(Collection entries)
______________________________
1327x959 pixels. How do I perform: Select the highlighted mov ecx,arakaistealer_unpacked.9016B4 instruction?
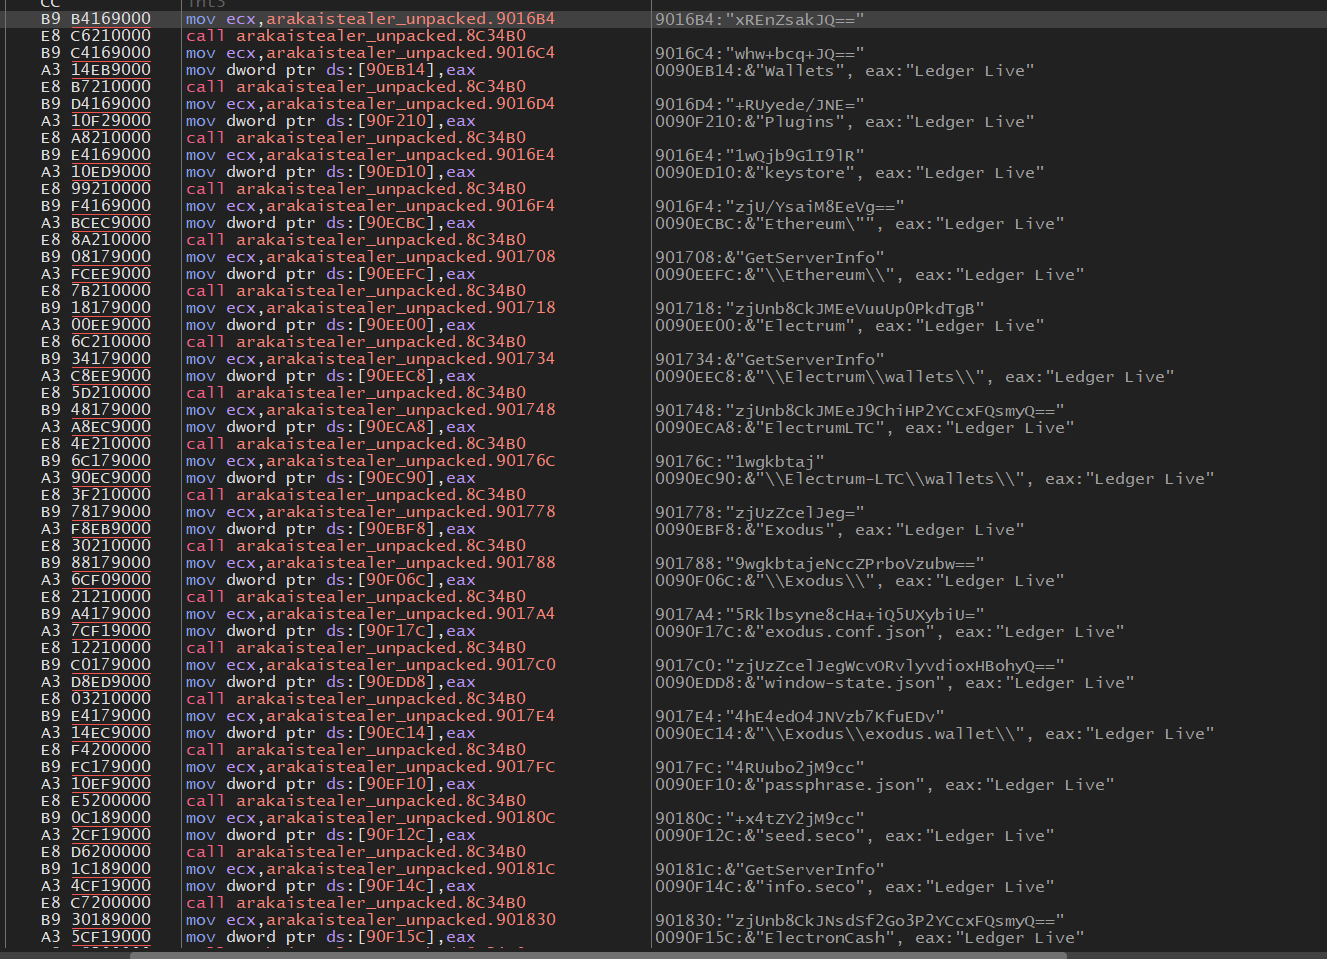point(370,18)
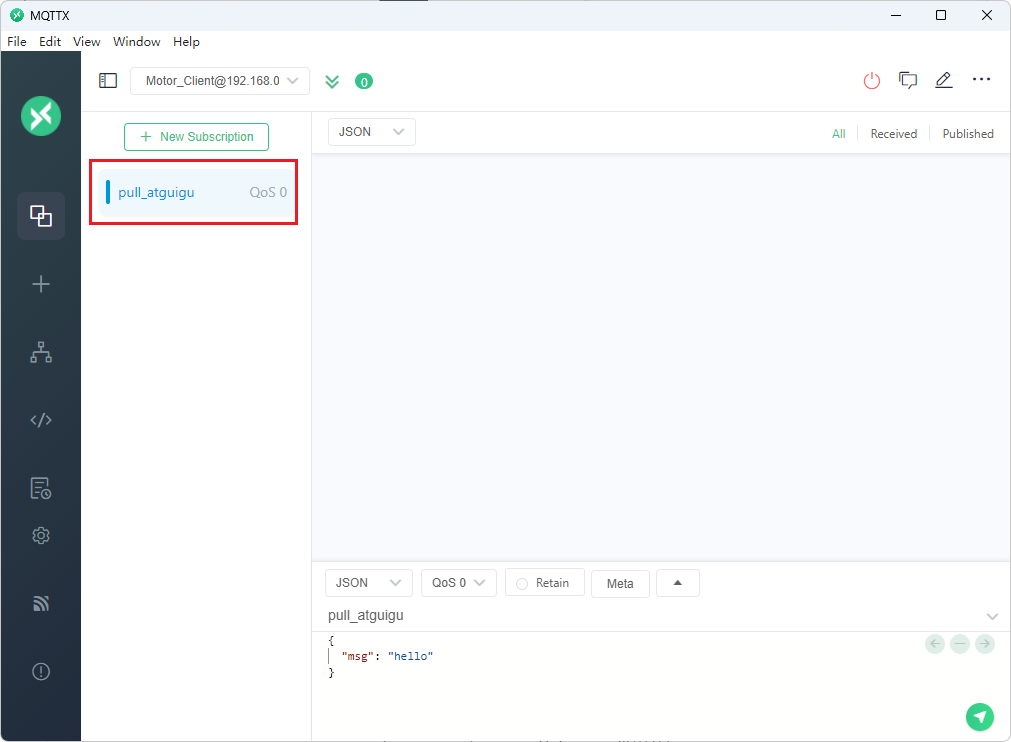Enable the Retain radio option
Viewport: 1011px width, 742px height.
click(522, 583)
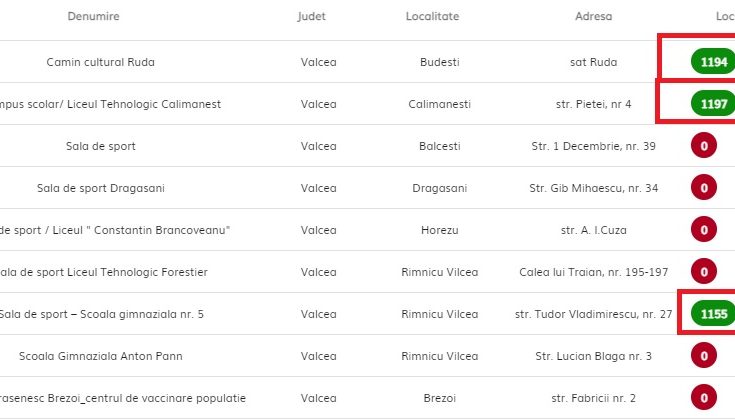Click the green 1194 badge for Camin cultural Ruda

click(713, 62)
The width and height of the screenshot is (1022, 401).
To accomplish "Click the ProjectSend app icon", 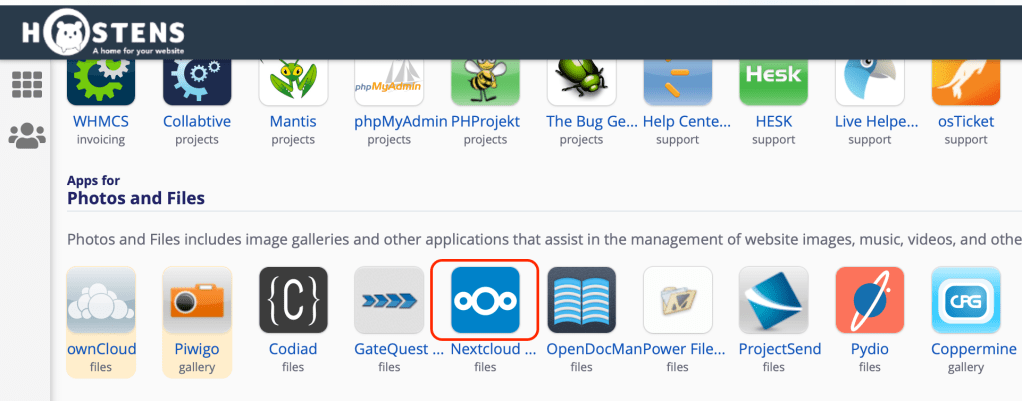I will click(x=773, y=299).
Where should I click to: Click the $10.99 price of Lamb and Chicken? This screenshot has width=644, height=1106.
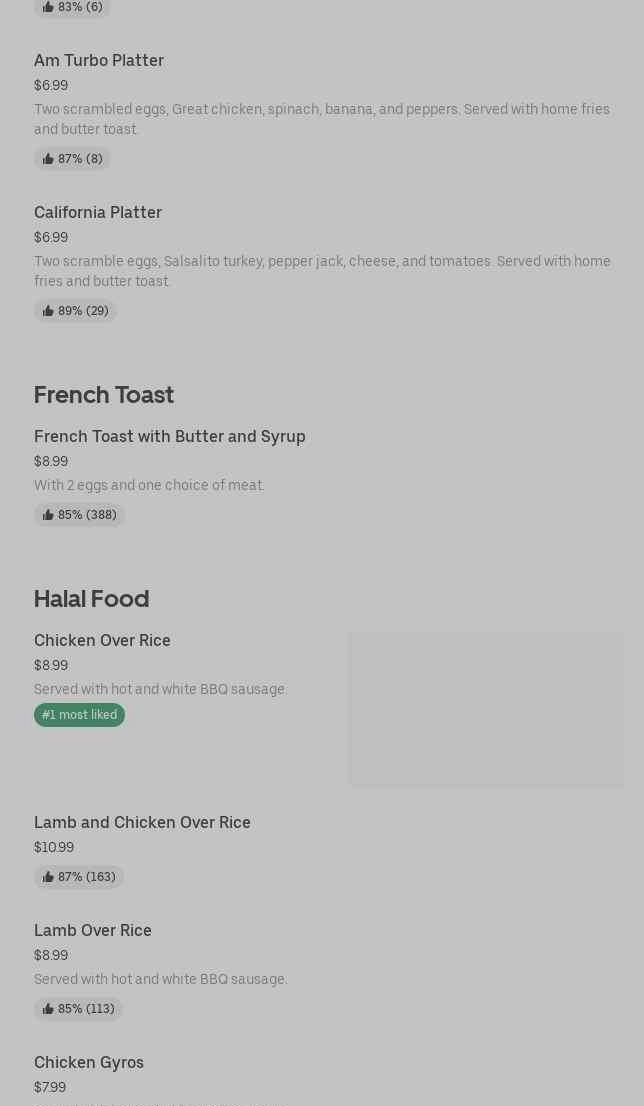tap(54, 847)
______________________________
Repeat exactly the lines above, from the line containing "Where should I" through the last line of the records, inclusive; omit any pictures.

Where should I click to: Click the $10.99 price of Lamb and Chicken? This screenshot has width=644, height=1106.
tap(54, 847)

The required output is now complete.